Year Zero in the Big Brother House

This morning I was listening to the news on the radio and heard that the National Trust was going to open the Big Brother House to the public – just for one weekend. As a news item on BBC4’s Today programme it was framed as something to incite the indignation of middle England. The Today crew wheeled out Anne Widdecombe (former Tory politician and Strictly Come Dancing contestant from 2010) as the voice of disbelief – for her the BB House can’t be part of our heritage because it hasn’t stood the test of time – oh and also because it is tawdry. Widdecombe – who manages to be both a ‘national treasure’ (for some) and an old-fashioned high church hang-em and flog-em Tory – suggested that a much more suitable building for the Trust would be the BBC’s recently vacated Broadcasting House – which led the interviewer to ask if Widdecombe wasn’t just desperate to get back into the ‘Strictly’ studio. The defence was taken, unsurprisingly, by Ivo Dawney, London Director of the National Trust who claimed that the Big Brother house was ‘a stately home for the digital age’ (a phrase, no doubt, that is a crucial part of the promotion, though it sounded like it just slipped off his tongue) and that we shouldn’t think of heritage as being comprised solely of eighteenth century aristocratic taste.


I think I watched the second series of Big Brother and then for about four or five years after that. I missed Nasty Nick at the time (caught up with him later of course) but I saw Jade Goody – twice – as both original, non-celebrity contestant and then again, on Celebrity Big Brother as a ‘celebrity’ famous for being on Big Brother. If this was TV eating itself it also seemed to mark a moment when TV was becoming a crucial part of how we experienced the seasons.
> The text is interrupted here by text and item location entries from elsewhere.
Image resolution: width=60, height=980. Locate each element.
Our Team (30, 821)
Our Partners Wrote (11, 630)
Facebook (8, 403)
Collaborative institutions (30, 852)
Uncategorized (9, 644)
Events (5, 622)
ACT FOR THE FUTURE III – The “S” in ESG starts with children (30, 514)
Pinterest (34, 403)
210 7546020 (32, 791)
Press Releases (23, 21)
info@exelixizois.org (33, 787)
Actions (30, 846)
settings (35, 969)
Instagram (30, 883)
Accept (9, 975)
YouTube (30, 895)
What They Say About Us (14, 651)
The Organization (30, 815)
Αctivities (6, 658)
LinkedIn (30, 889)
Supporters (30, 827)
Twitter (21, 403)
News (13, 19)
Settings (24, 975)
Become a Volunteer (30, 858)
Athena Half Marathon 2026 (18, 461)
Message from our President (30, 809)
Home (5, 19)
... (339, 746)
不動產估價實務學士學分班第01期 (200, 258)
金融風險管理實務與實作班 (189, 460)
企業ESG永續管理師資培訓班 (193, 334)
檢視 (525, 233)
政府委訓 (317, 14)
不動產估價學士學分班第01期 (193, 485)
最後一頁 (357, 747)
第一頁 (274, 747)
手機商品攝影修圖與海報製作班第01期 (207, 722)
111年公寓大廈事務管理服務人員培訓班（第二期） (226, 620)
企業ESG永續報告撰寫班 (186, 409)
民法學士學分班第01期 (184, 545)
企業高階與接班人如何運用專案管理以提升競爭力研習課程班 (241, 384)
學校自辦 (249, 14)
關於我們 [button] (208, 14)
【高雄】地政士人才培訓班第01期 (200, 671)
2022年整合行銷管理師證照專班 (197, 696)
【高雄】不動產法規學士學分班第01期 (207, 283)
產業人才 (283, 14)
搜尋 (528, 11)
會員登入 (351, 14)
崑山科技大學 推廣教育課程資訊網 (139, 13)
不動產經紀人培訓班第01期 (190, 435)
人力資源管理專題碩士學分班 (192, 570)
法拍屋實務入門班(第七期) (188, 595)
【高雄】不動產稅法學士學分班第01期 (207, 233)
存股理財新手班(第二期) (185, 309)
We might not any longer, what with global warming and the infamous waywardness of the British weather, be able to rely on summer being sunny, but we seemed to be able to rely on Big Brother to start its broadcasting at precisely the time when it was meant to be summer. For a generation or so I imagine that Big Brother will be the Madeleine Cake of remembrance for that season rather than the sound of ice cream van’s jingle, just as I’m a celebrity get me out of here will replace the smell of mulled wine and real fires for winter.

But actually I imagine the media archaeologists of the distant future digging up the Big Brother House and finding a caché of old video tapes and a few DVDs and deciding that the house and the show was not a significant moment in the rise of reality TV but a continuation of a much earlier sort of TV – the public information film. Just as for years TV has shown us that we shouldn’t drink and drive, and that we should always ‘clunk, click every trip’ and that Alvin Stardust could tell us a thing or two about road crossing, so Big Brother was really teaching us something. It was a long elaborate lesson in how to live in public. On the eve of an era of social networks, an era that demands full disclosure of everything all the time Big Brother was part of a pedagogical avant-garde showing us how drunken snogs should escalate into national incidents and how every argument, every behavioural tick could be gist to the mill of the blether-sphere. Big Brother saw the future and saw its role as priming us for an age where shame is magnified and embarrassment is embraced, and where letting it all hang out was going to make or break a career. Today we can all live in a Big Brother house – every room is a diary room – we just need to fight for an audience who will care about the indiscretions we perform.